O que fazer -> No texto sobre o sentido da educação, transcreva sem nenhuma alteração o trecho que vai de “(Um estudo sobre” até “vida seja outra.”.

(Um estudo sobre o sentido da educação hoje)
Educação para aprender,
para ensinar,
para aprender ensinando,
para ensinar aprendendo,
para eu,
para eu ser mais,
para outrem,
para eu ser outrem,
para a viva,
para que a vida seja mais,
para que a vida seja outra.
APRESENTAÇÃO.
Educação, o que esta palavra quer dizer?[i] mais do que seu significado, queremos saber o seu sentido, a sua utilidade. Para além de O Que e do Por quê, queremos saber do Para quê e do Como.
É nossa intenção, neste trabalho, mostrar como a educação pode ser vista a partir do “Não-Ser”;[ii] como podemos falar da educação para alem do “Ser”. Educação como um movimento orgânico e harmônico, um constante nascer, um aparecer, um eterno tornar-se, um devir na sua mais alta potencialidade.
DESENVOLVIMENTO.
“Ninguém escapa da educação”[iii]. A educação existe no imaginário das pessoas e na ideologia dos grupos sociais. A utilidade da educação, tradicionalmente, está em tornar o indivíduo útil para a sua sociedade. Se a sociedade precisa de guerreiros, a educação há de criar guerreiros, se a sociedade precisa de burocratas, a educação há de criar burocratas. A educação ajuda a criar homens e mulheres, ou melhor, a passar os saberes necessários que os constitui e legitima como indivíduos indispensáveis para a sua sociedade. Educar pode ser ensinar o jovem a caçar, a fabricar seu próprio arco e flecha; como também pode ser ensinar matemática financeira, informática. Educar é ensinar aquilo que for necessário para tornar o aluno num homem, ou mulher, útil, produtivo, para a sociedade da qual faz parte; assim poderá ser reconhecido como membro atuante e necessário da mesma. “O saber que se transmite de um a outro deve servir de algum modo a todos”[iv]. Educação, talvez possamos dizer que seja, o processo pelo qual “um grupo social aos poucos socializa, em sua cultura, os seus membros, como tipos de sujeitos sociais”[v]. Parece jogo de palavras, mas não é. Uma sociedade, mais do que homens e mulheres, precisa de “pessoas sociais”[vi], isto é, necessita de pessoas participativas da vida em sociedade.[vii]
Para os gregos a educação tinha o nome de Paideia: no sentido de formação harmônica do homem para a vida da polis, através do desenvolvimento de todo o corpo e de toda a consciência.[viii] A educação grega preocupava-se com a formação do cidadão, educação “da” e “para” a cidade, isto é, a comunidade. É este sentido de educação (paideia) que queremos aqui resgatar. Educação como sinônimo daquilo que somos, sabemos, fazemos, pensamos, imaginamos, acreditamos e amamos individual e coletivamente. A educação (a escola) não é para tornar a criança-aluno alguém na vida, todos nós já somos alguém, talvez seja mais apropriado dizer: tornar o homem, ou mulher, mais humano[ix].

Lista do material ->

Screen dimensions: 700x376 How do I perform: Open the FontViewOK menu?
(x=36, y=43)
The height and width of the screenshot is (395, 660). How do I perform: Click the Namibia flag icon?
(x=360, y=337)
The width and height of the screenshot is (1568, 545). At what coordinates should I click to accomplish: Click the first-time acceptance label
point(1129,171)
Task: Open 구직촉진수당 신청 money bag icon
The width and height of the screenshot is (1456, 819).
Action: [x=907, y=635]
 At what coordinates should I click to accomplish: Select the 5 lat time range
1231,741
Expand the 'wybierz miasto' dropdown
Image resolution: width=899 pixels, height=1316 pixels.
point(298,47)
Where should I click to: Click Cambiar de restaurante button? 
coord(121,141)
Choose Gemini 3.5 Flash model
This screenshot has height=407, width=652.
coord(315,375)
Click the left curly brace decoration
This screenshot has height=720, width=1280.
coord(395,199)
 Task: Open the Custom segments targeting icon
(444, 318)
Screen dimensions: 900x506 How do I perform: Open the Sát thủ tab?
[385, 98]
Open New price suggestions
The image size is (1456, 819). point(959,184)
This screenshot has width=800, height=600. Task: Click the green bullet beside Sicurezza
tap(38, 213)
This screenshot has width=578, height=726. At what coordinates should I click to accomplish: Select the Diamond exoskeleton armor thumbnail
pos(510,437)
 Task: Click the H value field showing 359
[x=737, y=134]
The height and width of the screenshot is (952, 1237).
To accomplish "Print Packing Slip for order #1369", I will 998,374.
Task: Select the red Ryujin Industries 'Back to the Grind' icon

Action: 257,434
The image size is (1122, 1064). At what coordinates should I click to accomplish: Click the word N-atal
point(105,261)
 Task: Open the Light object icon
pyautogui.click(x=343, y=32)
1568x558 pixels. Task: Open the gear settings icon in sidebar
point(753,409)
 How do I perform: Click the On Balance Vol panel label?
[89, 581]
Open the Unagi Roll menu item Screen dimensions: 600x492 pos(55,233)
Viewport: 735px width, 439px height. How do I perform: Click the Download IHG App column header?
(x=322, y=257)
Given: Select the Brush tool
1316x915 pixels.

Resposta ->
(Um estudo sobre o sentido da educação hoje)
Educação para aprender,
para ensinar,
para aprender ensinando,
para ensinar aprendendo,
para eu,
para eu ser mais,
para outrem,
para eu ser outrem,
para a viva,
para que a vida seja mais,
para que a vida seja outra.